* TEXTE EXTRAIT:
Un gardien peut monter entre ses centraux pour créer une supériorité sur la relance, comme à l'Ajax. Un défenseur central peut se projeter sans ballon derrière les attaquants adverses pour casser la première ligne, accompagner les actions jusqu'à la surface adverse comme à l'Atalanta, ou dédoubler dans le couloir comme à Sheffield United. Un défenseur latéral peut devenir ailier comme à Arsenal.,troisième défenseur central ou milieu supplémentaire comme à Manchester City. Un milieu axial peut décrocher au milieu de la charnière comme au Barça, se rendre disponible dans les demi-espaces entre les lignes comme à City ou se projeter entre le central et le latéral adverses comme à la Juve. L'ailier peut plonger vers le but comme à Liverpool ou venir dans le demi-espace comme au PSG. L'avant-centre peut décrocher comme au Real ou attaquer la profondeur comme à Leicester. L'avancée du jeu complique la catégorisation par postes. Multifonctionnels, les joueurs sont aussi multi-espaces, flexibles et adaptables aux exigences variables de chaque situation.

Horizontalement, ils quittent régulièrement une ligne pour en rejoindre une autre et créer une supériorité, en décrochant ou en se projetant. Verticalement, pour reprendre la vision de Thiago Motta et son 2-7-2, les couloirs se vident et se repeuplent, on se déplace vers une zone plus que l'on ne s'y fige, de l'extérieur vers l'intérieur et vice versa. Même le jeu de position et son cadre rigide d'occupation spatiale intègre ces permutations et rotations, avec le souci permanent de préserver l'équilibre global. "Nous sommes convaincus que le futur, ce sera la flexibilité tactique, affirme Renzo Ulivieri, responsable de la formation des entraîneurs italiens, dans le New York Times. Les équipes qui peuvent changer de système semaine après semaine, qui défendent d’une manière et attaquent d’une autre. Le futur, ce sont des équipes qui savent changer de vêtements."

* MATÉRIEL FOURNI:
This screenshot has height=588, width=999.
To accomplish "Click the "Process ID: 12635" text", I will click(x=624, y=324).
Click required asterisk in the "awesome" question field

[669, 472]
--
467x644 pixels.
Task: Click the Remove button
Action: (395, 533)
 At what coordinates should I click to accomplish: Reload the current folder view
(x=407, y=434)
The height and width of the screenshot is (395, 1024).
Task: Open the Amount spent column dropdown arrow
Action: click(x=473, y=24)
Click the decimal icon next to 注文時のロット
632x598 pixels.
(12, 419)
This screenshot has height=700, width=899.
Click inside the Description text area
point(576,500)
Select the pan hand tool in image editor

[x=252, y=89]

* CONSIGNE ÉCRITE:
Pouvez-vous réécrire sous forme de liste le paragraphe du texte extrait qui commence par « Horizontalement, ils quittent », en conservant ses faits essentiels ?

* SOLUTION PROPOSÉE:
- Horizontalement, les joueurs quittent souvent une ligne pour en rejoindre une autre et créer une supériorité, en décrochant ou en se projetant.
- Verticalement, selon la vision de Thiago Motta et son 2-7-2, les couloirs se vident et se repeuplent. On se déplace vers une zone plus qu'on ne s'y fige, de l'extérieur vers l'intérieur et inversement.
- Même le jeu de position, malgré son cadre rigide d'occupation spatiale, intègre permutations et rotations, tout en cherchant à préserver l'équilibre global.
- Dans le New York Times, Renzo Ulivieri, responsable de la formation des entraîneurs italiens, voit le futur dans la flexibilité tactique. Selon lui, ce sont des équipes capables de changer de système d'une semaine à l'autre et de défendre d'une manière pour attaquer d'une autre, bref de « changer de vêtements ».